━━ Material shown ━━

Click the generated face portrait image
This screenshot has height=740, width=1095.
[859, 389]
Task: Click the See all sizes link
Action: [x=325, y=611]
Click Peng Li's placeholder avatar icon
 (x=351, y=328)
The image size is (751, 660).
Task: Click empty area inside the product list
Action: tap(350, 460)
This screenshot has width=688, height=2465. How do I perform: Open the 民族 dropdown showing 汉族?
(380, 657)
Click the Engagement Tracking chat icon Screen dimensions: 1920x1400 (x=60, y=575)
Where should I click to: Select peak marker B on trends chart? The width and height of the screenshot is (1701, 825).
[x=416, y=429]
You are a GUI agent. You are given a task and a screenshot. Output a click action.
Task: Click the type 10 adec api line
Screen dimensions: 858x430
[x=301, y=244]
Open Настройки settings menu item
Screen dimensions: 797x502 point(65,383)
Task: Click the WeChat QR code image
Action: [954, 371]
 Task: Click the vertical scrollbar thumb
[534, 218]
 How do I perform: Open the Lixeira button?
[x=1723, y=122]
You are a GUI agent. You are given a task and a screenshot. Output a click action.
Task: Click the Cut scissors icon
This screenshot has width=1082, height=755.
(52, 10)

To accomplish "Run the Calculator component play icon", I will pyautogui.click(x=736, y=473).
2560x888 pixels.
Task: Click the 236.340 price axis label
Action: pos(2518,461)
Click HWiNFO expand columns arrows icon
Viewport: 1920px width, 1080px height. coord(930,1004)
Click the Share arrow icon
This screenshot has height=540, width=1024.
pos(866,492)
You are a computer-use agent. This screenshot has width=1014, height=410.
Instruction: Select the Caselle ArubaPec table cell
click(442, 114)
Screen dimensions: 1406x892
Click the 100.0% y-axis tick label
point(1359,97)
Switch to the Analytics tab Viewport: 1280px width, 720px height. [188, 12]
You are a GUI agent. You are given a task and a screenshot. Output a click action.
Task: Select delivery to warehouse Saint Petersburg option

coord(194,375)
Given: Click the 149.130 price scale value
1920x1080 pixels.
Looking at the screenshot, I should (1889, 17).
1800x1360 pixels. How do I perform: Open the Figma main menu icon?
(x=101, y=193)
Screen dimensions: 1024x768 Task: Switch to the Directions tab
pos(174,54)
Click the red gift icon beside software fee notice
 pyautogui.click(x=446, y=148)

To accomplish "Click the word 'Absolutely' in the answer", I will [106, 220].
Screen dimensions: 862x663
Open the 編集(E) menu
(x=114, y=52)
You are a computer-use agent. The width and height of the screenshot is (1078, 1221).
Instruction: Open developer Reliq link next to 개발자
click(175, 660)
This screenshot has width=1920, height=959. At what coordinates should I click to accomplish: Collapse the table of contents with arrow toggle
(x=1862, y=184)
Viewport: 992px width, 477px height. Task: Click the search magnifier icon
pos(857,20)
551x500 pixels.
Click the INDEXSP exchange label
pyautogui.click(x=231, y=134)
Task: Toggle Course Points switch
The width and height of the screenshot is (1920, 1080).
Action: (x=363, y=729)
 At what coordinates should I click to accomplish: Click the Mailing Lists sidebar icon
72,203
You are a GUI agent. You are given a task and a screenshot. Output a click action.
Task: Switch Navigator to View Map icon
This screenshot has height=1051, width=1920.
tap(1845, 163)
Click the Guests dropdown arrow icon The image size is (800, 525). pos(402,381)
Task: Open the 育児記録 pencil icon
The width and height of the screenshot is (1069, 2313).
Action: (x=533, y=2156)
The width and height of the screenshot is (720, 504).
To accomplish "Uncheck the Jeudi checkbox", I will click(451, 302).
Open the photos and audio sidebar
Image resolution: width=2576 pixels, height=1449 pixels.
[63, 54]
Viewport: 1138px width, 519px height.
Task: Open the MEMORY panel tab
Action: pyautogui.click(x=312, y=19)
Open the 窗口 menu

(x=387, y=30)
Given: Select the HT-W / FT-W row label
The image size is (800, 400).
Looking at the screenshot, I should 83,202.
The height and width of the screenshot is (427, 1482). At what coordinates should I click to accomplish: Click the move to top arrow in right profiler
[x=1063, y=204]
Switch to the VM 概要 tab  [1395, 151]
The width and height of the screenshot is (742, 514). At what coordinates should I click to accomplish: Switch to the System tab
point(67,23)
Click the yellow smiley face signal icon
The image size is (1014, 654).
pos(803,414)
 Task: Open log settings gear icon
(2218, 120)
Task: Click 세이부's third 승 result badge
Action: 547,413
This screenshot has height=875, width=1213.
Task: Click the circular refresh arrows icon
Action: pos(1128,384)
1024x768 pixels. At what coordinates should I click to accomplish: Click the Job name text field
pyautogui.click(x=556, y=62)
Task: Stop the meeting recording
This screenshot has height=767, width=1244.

━━━

→ Task goal
Rewrite all of the entries above, substituting "interface assistant" for every occurrence of "GUI agent" and leaving everything else unchanged.

→ Result of the exercise
Click the generated face portrait image
This screenshot has height=740, width=1095.
[859, 389]
Task: Click the See all sizes link
Action: [x=325, y=611]
Click Peng Li's placeholder avatar icon
 (x=351, y=328)
The image size is (751, 660).
Task: Click empty area inside the product list
Action: tap(350, 460)
This screenshot has width=688, height=2465. How do I perform: Open the 民族 dropdown showing 汉族?
(380, 657)
Click the Engagement Tracking chat icon Screen dimensions: 1920x1400 (x=60, y=575)
Where should I click to: Select peak marker B on trends chart? The width and height of the screenshot is (1701, 825).
[x=416, y=429]
You are a interface assistant. You are given a task and a screenshot. Output a click action.
Task: Click the type 10 adec api line
Screen dimensions: 858x430
[x=301, y=244]
Open Настройки settings menu item
Screen dimensions: 797x502 point(65,383)
Task: Click the WeChat QR code image
Action: [954, 371]
 Task: Click the vertical scrollbar thumb
[534, 218]
 How do I perform: Open the Lixeira button?
[x=1723, y=122]
You are a interface assistant. You are given a task and a screenshot. Output a click action.
Task: Click the Cut scissors icon
This screenshot has width=1082, height=755.
(52, 10)

To accomplish "Run the Calculator component play icon", I will pyautogui.click(x=736, y=473).
2560x888 pixels.
Task: Click the 236.340 price axis label
Action: pos(2518,461)
Click HWiNFO expand columns arrows icon
Viewport: 1920px width, 1080px height. coord(930,1004)
Click the Share arrow icon
This screenshot has height=540, width=1024.
pos(866,492)
You are a computer-use agent. This screenshot has width=1014, height=410.
Instruction: Select the Caselle ArubaPec table cell
click(442, 114)
Screen dimensions: 1406x892
Click the 100.0% y-axis tick label
point(1359,97)
Switch to the Analytics tab Viewport: 1280px width, 720px height. [188, 12]
You are a interface assistant. You are given a task and a screenshot. Output a click action.
Task: Select delivery to warehouse Saint Petersburg option

coord(194,375)
Given: Click the 149.130 price scale value
1920x1080 pixels.
Looking at the screenshot, I should (1889, 17).
1800x1360 pixels. How do I perform: Open the Figma main menu icon?
(x=101, y=193)
Screen dimensions: 1024x768 Task: Switch to the Directions tab
pos(174,54)
Click the red gift icon beside software fee notice
 pyautogui.click(x=446, y=148)

To accomplish "Click the word 'Absolutely' in the answer", I will [106, 220].
Screen dimensions: 862x663
Open the 編集(E) menu
(x=114, y=52)
You are a computer-use agent. The width and height of the screenshot is (1078, 1221).
Instruction: Open developer Reliq link next to 개발자
click(175, 660)
This screenshot has width=1920, height=959. At what coordinates should I click to accomplish: Collapse the table of contents with arrow toggle
(x=1862, y=184)
Viewport: 992px width, 477px height. Task: Click the search magnifier icon
pos(857,20)
551x500 pixels.
Click the INDEXSP exchange label
pyautogui.click(x=231, y=134)
Task: Toggle Course Points switch
The width and height of the screenshot is (1920, 1080).
Action: (x=363, y=729)
 At what coordinates should I click to accomplish: Click the Mailing Lists sidebar icon
72,203
You are a interface assistant. You are given a task and a screenshot. Output a click action.
Task: Switch Navigator to View Map icon
This screenshot has height=1051, width=1920.
tap(1845, 163)
Click the Guests dropdown arrow icon The image size is (800, 525). pos(402,381)
Task: Open the 育児記録 pencil icon
The width and height of the screenshot is (1069, 2313).
Action: (x=533, y=2156)
The width and height of the screenshot is (720, 504).
To accomplish "Uncheck the Jeudi checkbox", I will click(451, 302).
Open the photos and audio sidebar
Image resolution: width=2576 pixels, height=1449 pixels.
[63, 54]
Viewport: 1138px width, 519px height.
Task: Open the MEMORY panel tab
Action: pyautogui.click(x=312, y=19)
Open the 窗口 menu

(x=387, y=30)
Given: Select the HT-W / FT-W row label
The image size is (800, 400).
Looking at the screenshot, I should 83,202.
The height and width of the screenshot is (427, 1482). At what coordinates should I click to accomplish: Click the move to top arrow in right profiler
[x=1063, y=204]
Switch to the VM 概要 tab  [1395, 151]
The width and height of the screenshot is (742, 514). At what coordinates should I click to accomplish: Switch to the System tab
point(67,23)
Click the yellow smiley face signal icon
The image size is (1014, 654).
pos(803,414)
 Task: Open log settings gear icon
(2218, 120)
Task: Click 세이부's third 승 result badge
Action: 547,413
This screenshot has height=875, width=1213.
Task: Click the circular refresh arrows icon
Action: pos(1128,384)
1024x768 pixels. At what coordinates should I click to accomplish: Click the Job name text field
pyautogui.click(x=556, y=62)
Task: Stop the meeting recording
This screenshot has height=767, width=1244.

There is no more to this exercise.